◆ **Data for locating words and elements**:
========================================================================

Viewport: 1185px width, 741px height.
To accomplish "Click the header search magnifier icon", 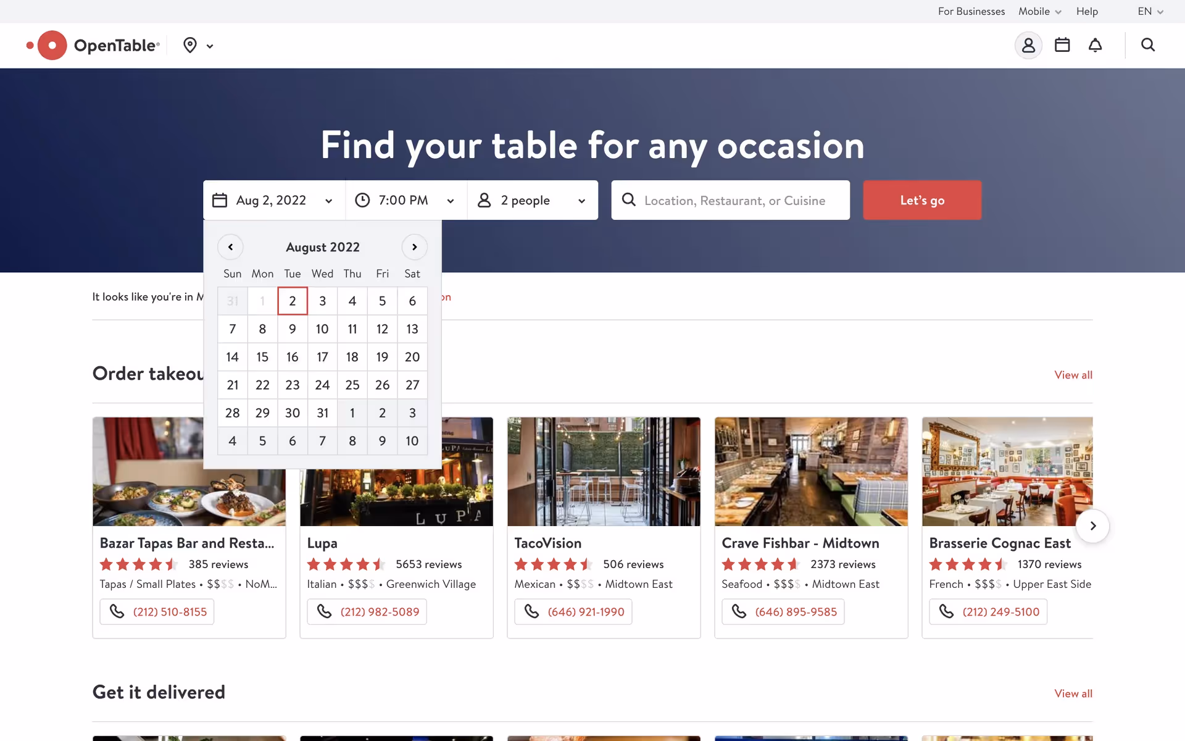I will point(1147,45).
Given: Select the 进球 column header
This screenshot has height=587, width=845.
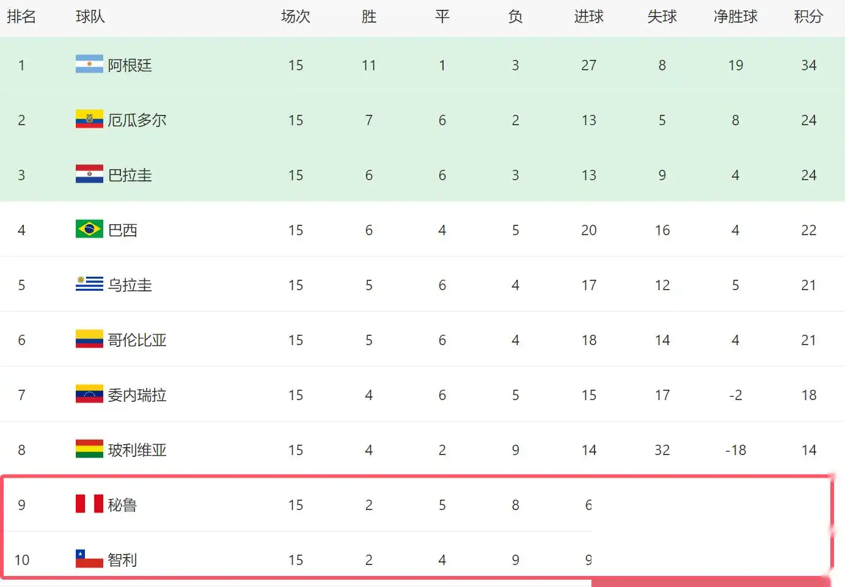Looking at the screenshot, I should tap(589, 16).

========================================================================

◆ **What you will do**:
Find each line in the items above that contains the word "width" and copy it out.

◆ **Written response**:
Viewport: 1185px width, 741px height.
This screenshot has height=587, width=845.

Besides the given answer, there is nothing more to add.